>> START Provided records

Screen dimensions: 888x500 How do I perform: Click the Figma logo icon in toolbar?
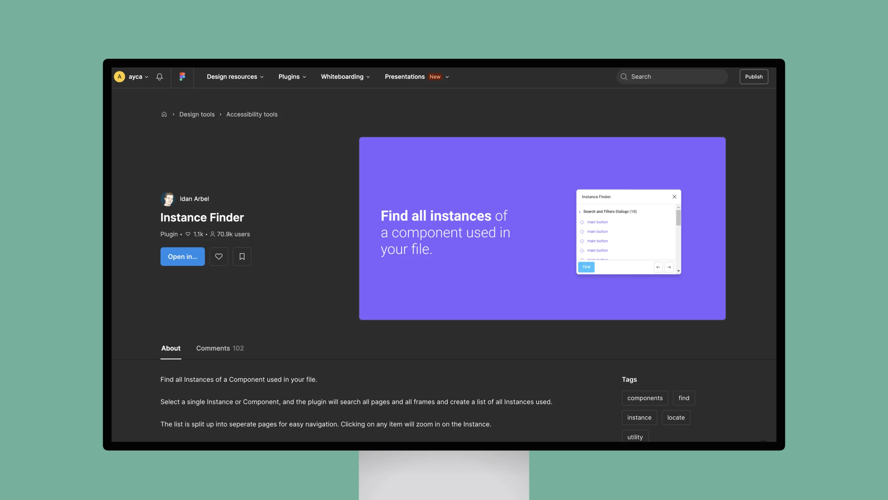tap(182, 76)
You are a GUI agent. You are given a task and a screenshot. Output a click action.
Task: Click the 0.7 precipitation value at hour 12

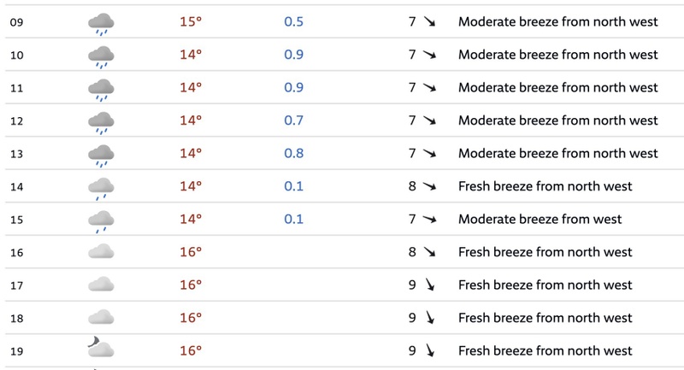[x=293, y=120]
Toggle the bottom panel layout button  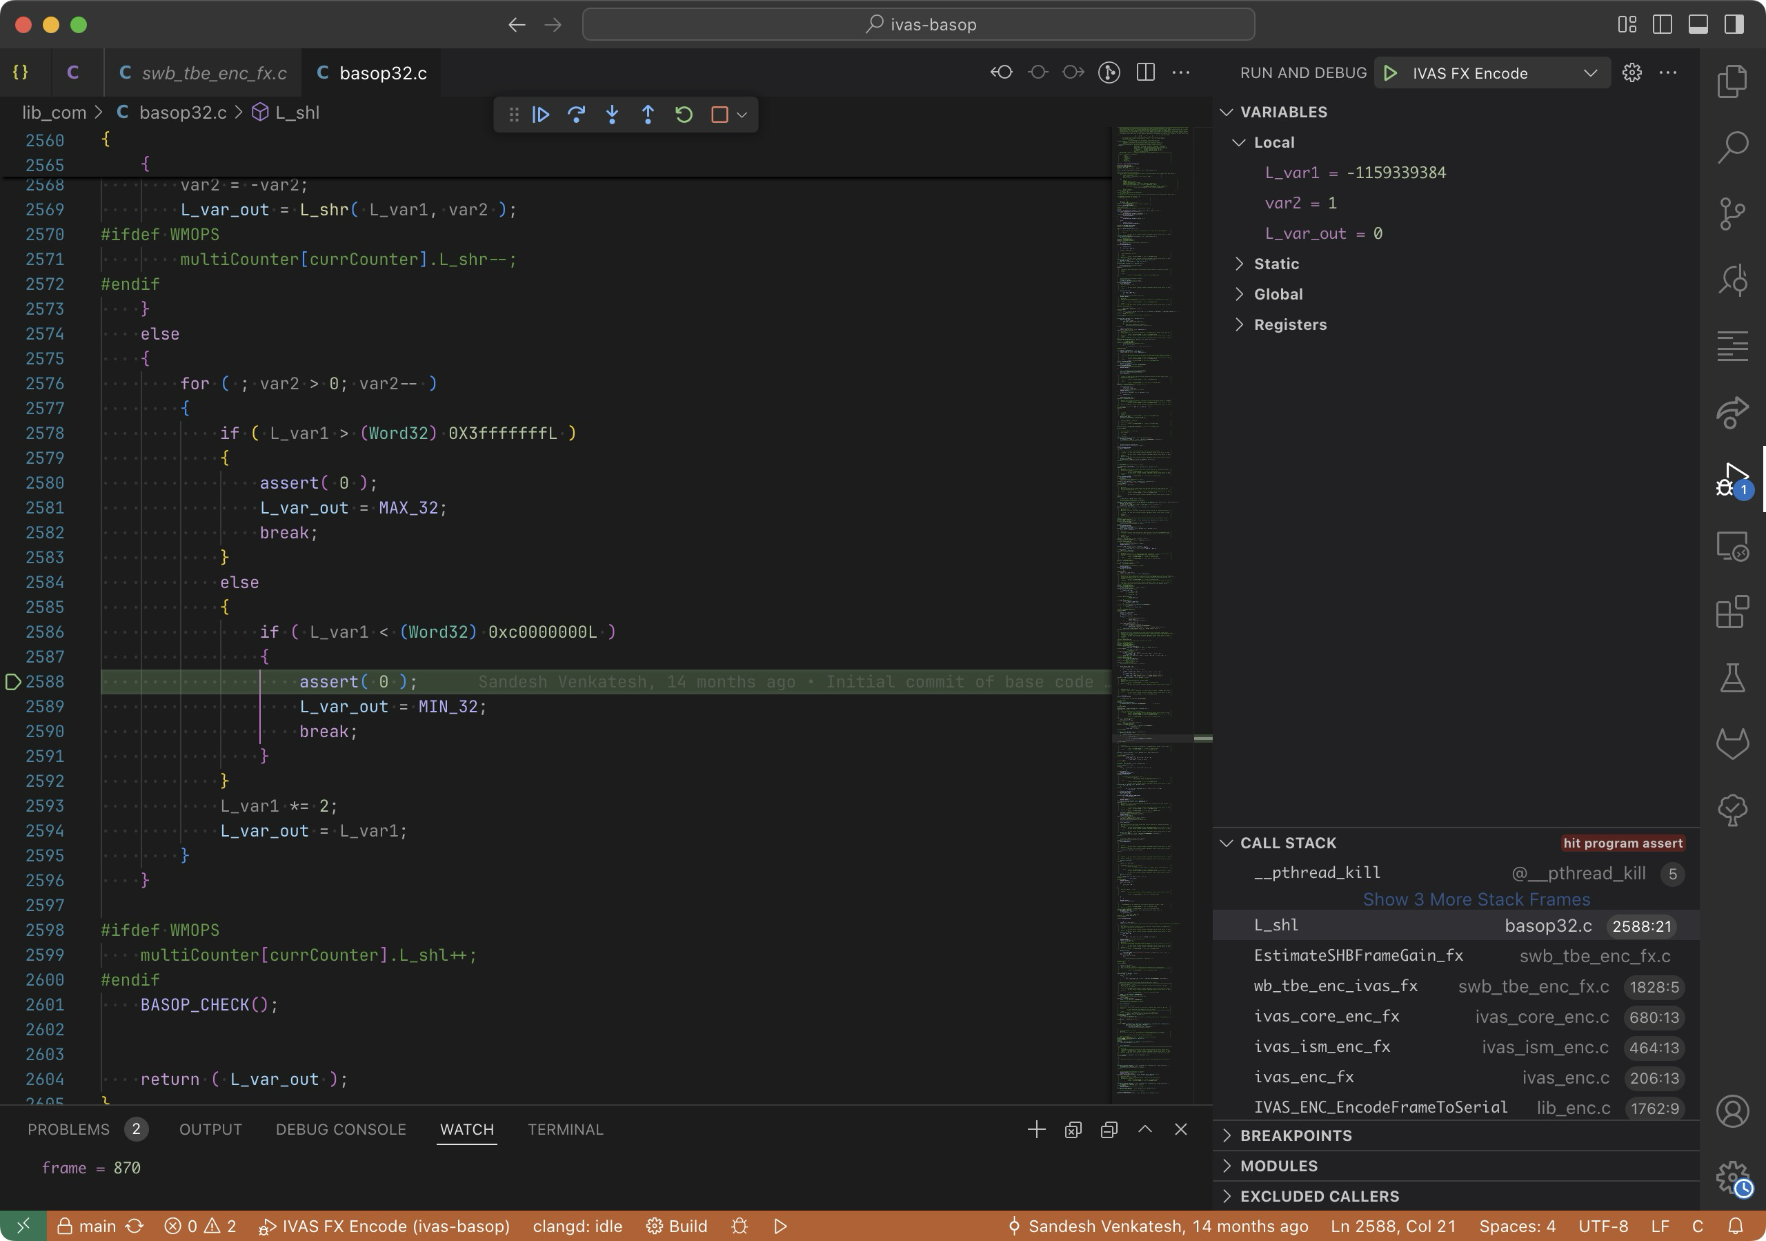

>> END Provided records

» **Given problem**:
Rewrite the records starting at the line that contains "You are a GUI" and ending at the end of the records, changing "click action" to "tap action" and keeping everything else the same. Don't include the pictures.

» **Task result**:
You are a GUI agent. You are given a task and a screenshot. Output a tap action.
Task: Click the 0.7 precipitation value at hour 12

[x=293, y=120]
Toggle the bottom panel layout button  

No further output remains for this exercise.